Robert Reich rend hommage à Marriner Eccles, aujourd’hui bien oublié, alors que ce banquier richissime a présidé la banque centrale américaine, la Fed, de 1934 à 1948, et fut l’un des principaux concepteurs du New Deal de Roosevelt. «La production de masse doit être accompagnée d’une consommation de masse, et cette consommation de masse implique à son tour une distribution des richesses – pas des richesses existantes, mais des richesses produites durant la même période – telle qu’elle assure aux hommes un pouvoir d’achat équivalent à la quantité de biens et services qu’offre l’appareil productif du pays», expliquait Eccles.

Division de plus en plus marquée

Ce «pacte fondateur», le constructeur automobile Henry Ford l’avait d’ailleurs mis en pratique bien avant, de façon que les ouvriers puissent acheter les voitures qu’ils produisaient. Pourquoi ne fonctionne-t-il plus? Robert Reich invoque la mondialisation et l’automatisation: «L’Internet, les communications par satellite et les conteneurs ouvrent aux entreprises un accès toujours plus facile à une main-d’œuvre à bas salaire dans divers pays du monde. Dans le même temps, les machines-outils à commande numérique, la robotique et les logiciels avancés offrent, dans nos propres pays, des substituts peu coûteux au travail humain.»
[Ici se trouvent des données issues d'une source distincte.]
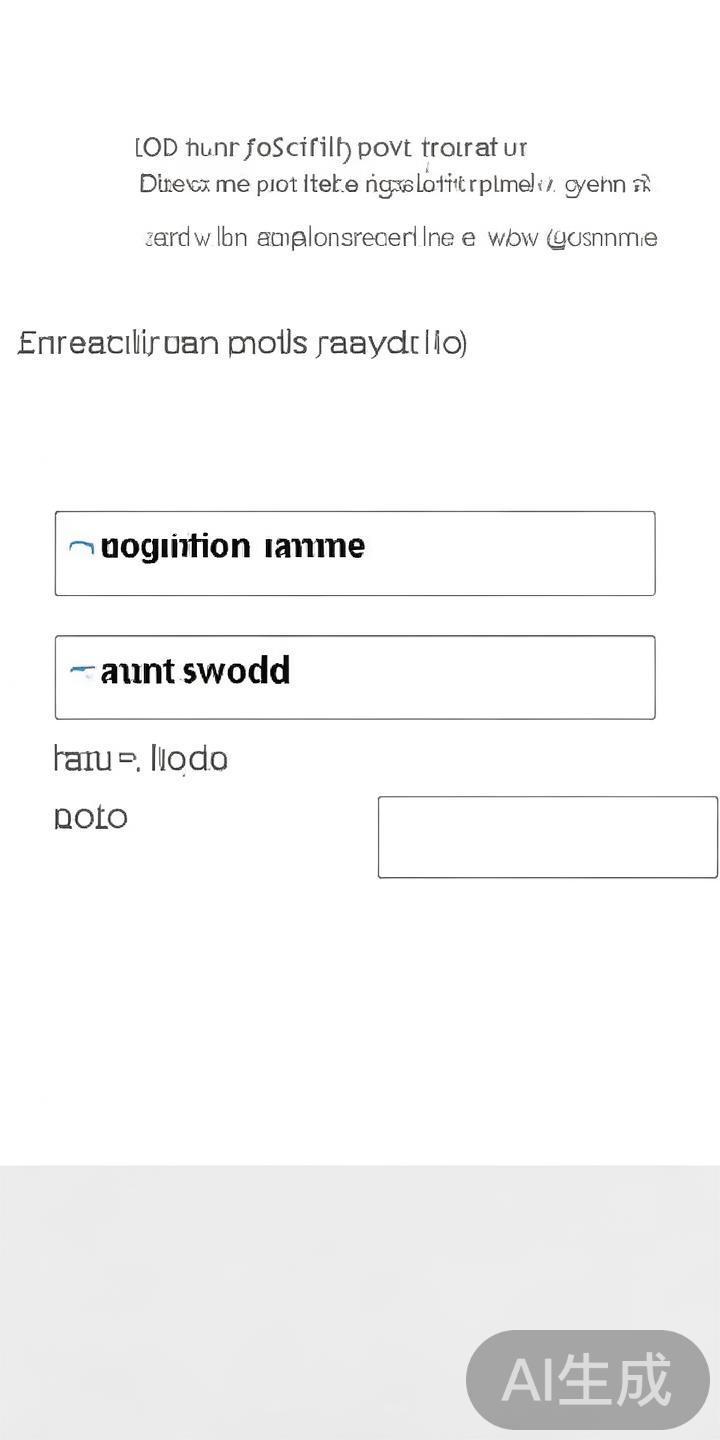Click the "LOD" word in top line
This screenshot has width=720, height=1440.
[x=156, y=149]
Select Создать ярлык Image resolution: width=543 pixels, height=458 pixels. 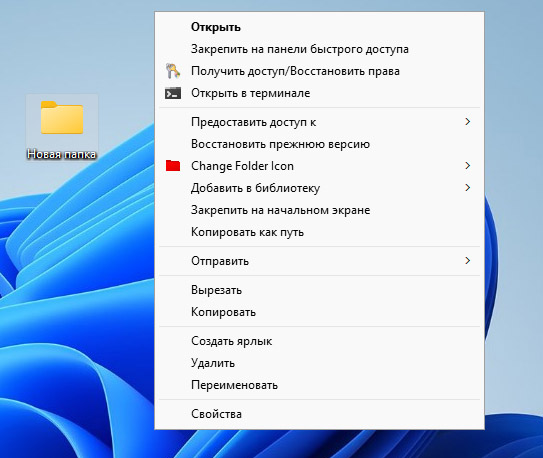(x=319, y=341)
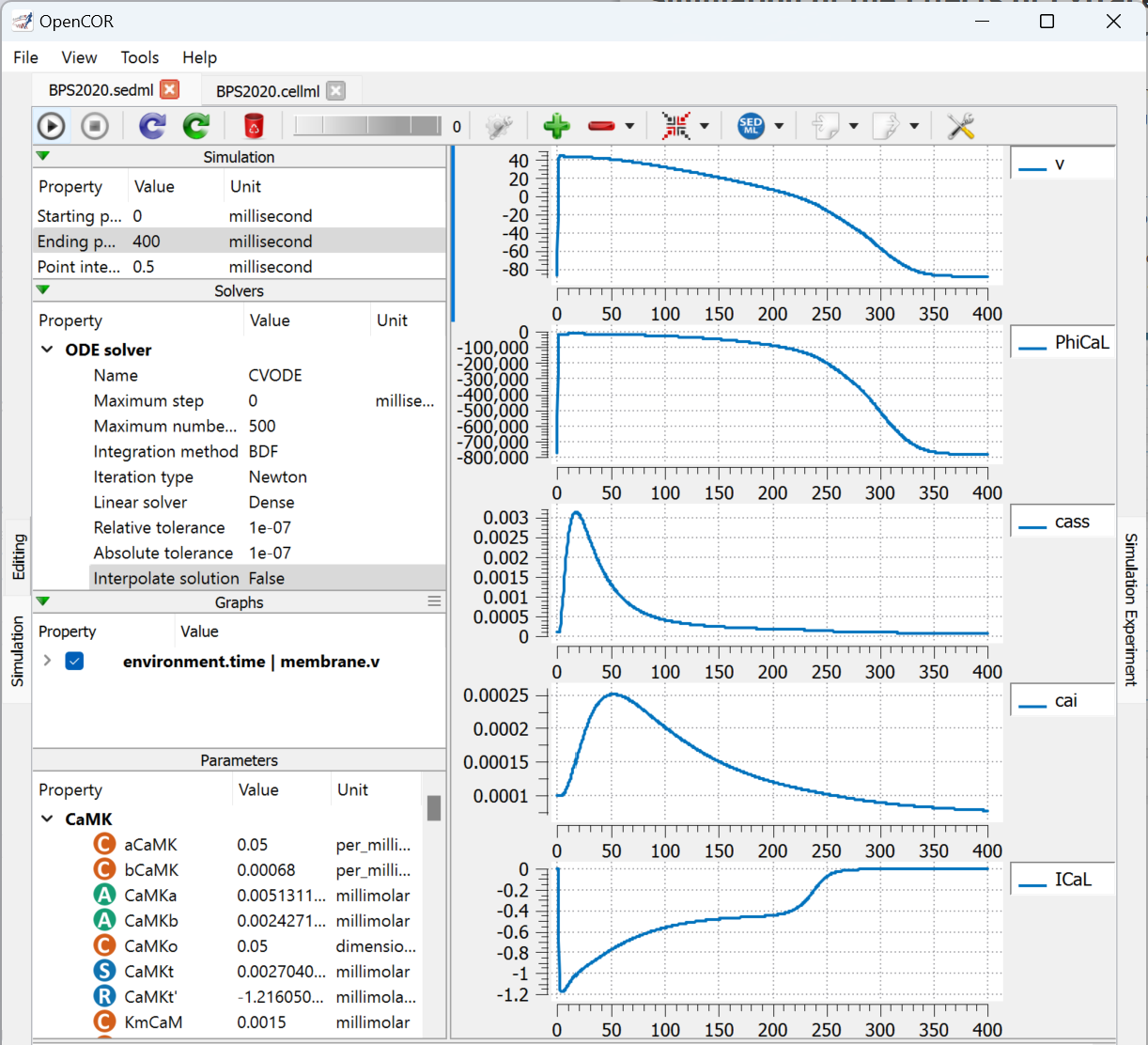
Task: Open the Graphs panel menu
Action: 433,601
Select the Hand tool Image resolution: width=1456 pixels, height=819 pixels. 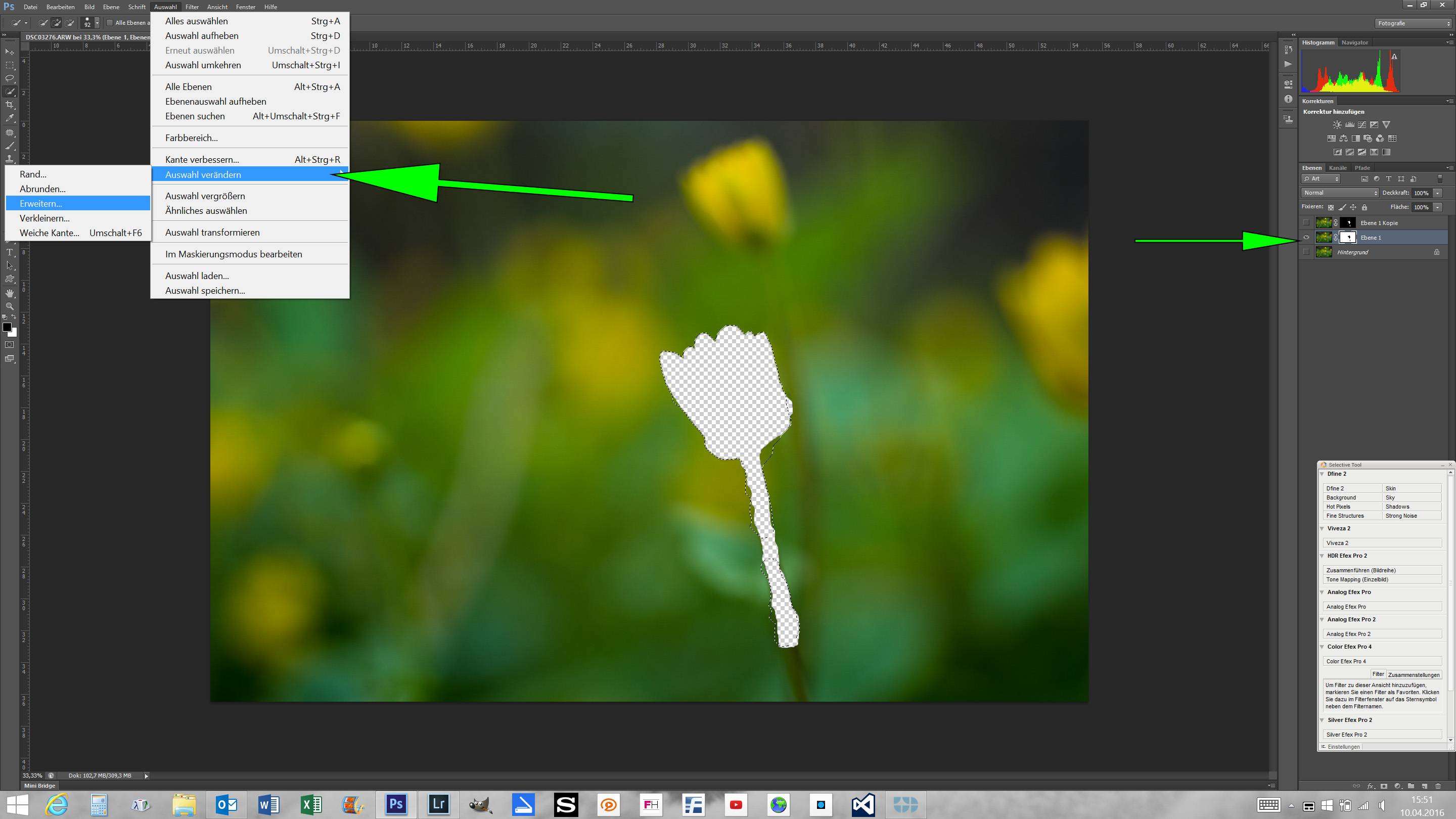pos(10,293)
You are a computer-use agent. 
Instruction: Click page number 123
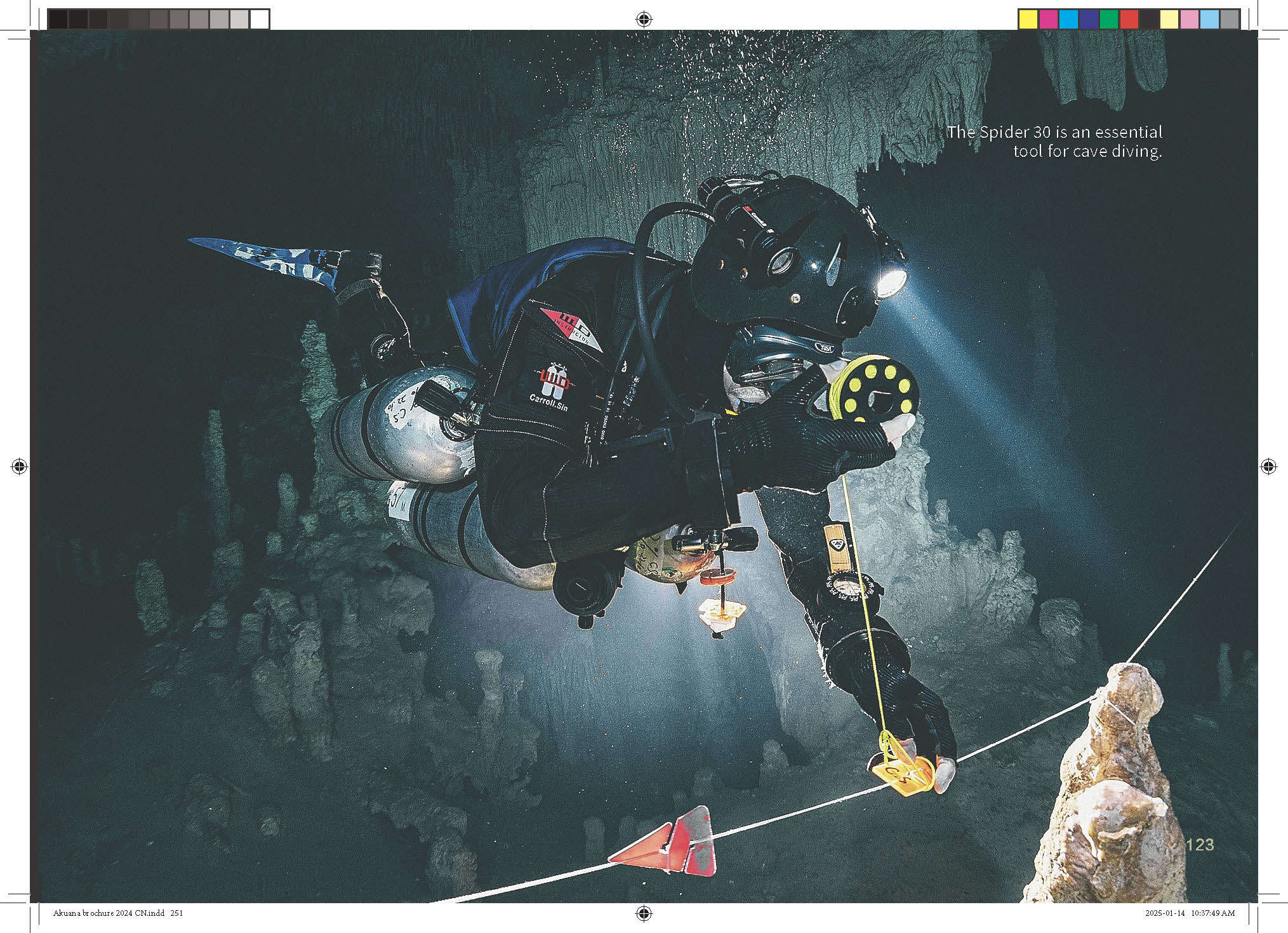[x=1199, y=845]
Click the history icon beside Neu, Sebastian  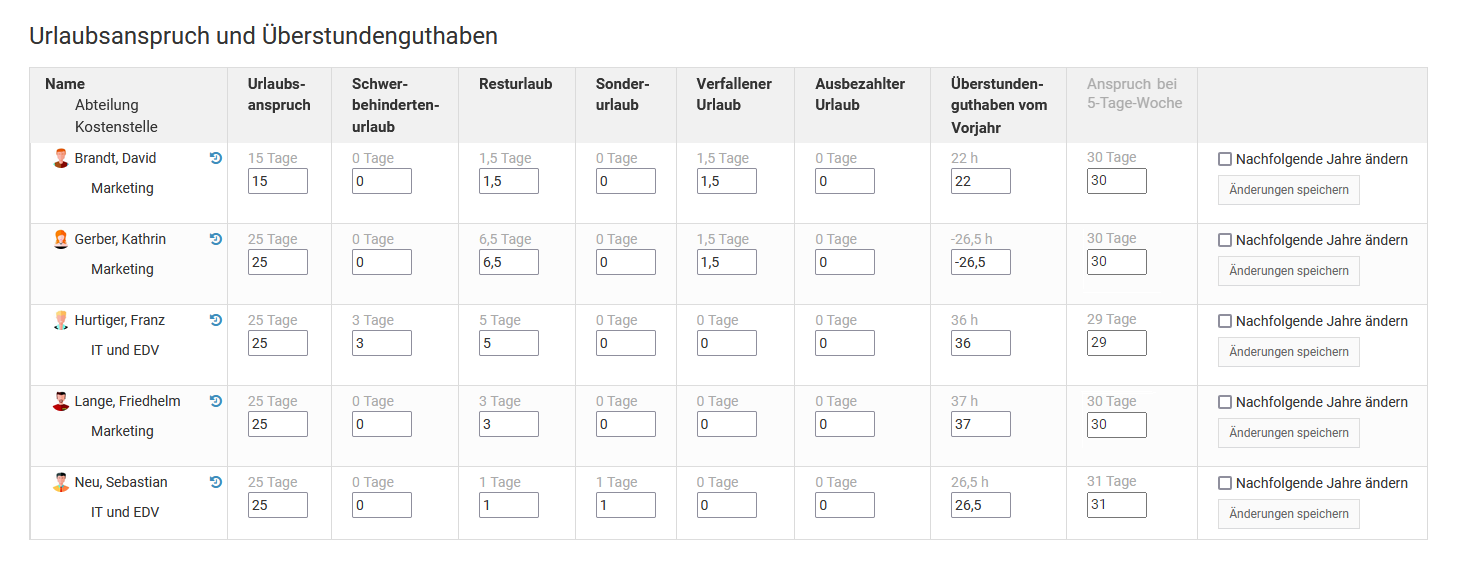[x=216, y=482]
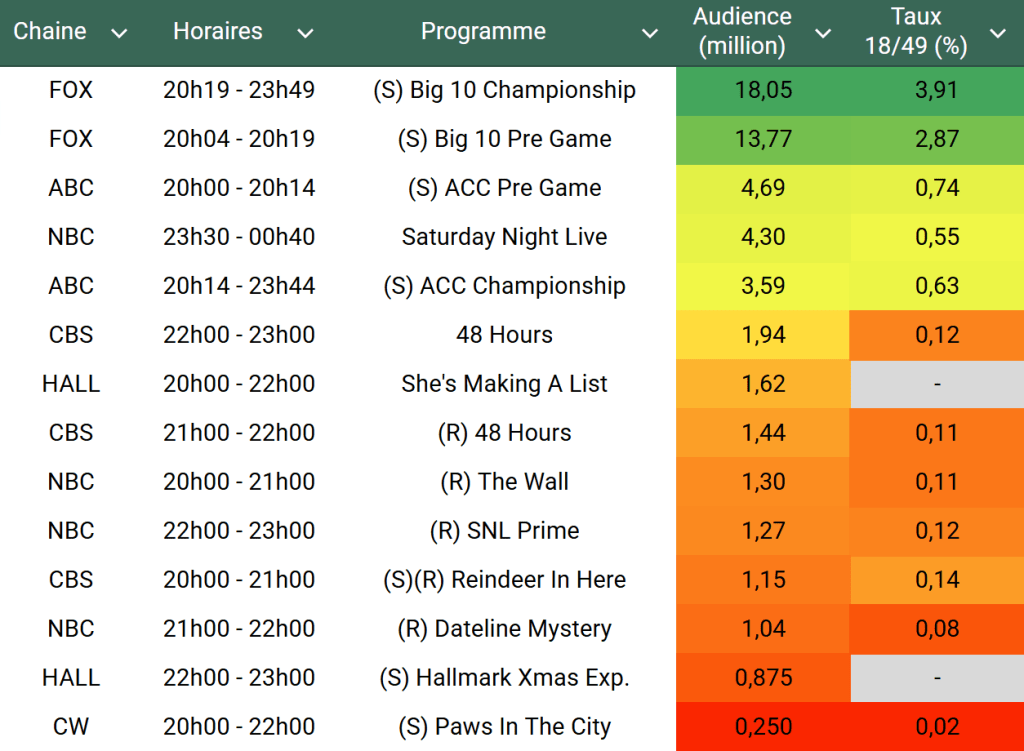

Il en résulte une division de plus en plus marquée au sein de la population américaine. D’un côté, les activités de proximité, de la restauration au bâtiment, de l’autre «les services hautement complexes (management, finances, technologies de pointe)» dont les talents sont recherchés mondialement. Les rémunérations de ces deux grands groupes divergent de plus en plus. Et «indéniablement, l’immigration a contribué à accentuer ces écarts», reconnaît l’ancien secrétaire au Travail de Bill Clinton, que l’on ne saurait accuser de populisme ni de protectionnisme. C’est d’ailleurs sa hantise. Il va jusqu’à envisager la victoire d’un «parti de l’indépendance», à l’élection présidentielle américaine de 2020, qui gèlerait du jour au lendemain toute forme d’immigration et de délocalisation, provoquant immédiatement «une chute de 50% du Dow Jones».

Les «mécanismes de secours» qui avaient permis de trouver une parade à la stagnation du pouvoir d’achat des classes moyennes depuis trente ans -80% de la population – sont désormais épuisés. La fuite en avant des ménages dans l’endettement, qui a été à l’origine de la crise bancaire de 2008, n’est plus de mise. Robert Reich préconise un «New Deal pour les classes moyennes». Il reconnaît que les échanges internationaux et la mondialisation compliquent ce pacte entre producteurs et consommateurs. Le débat politique majeur.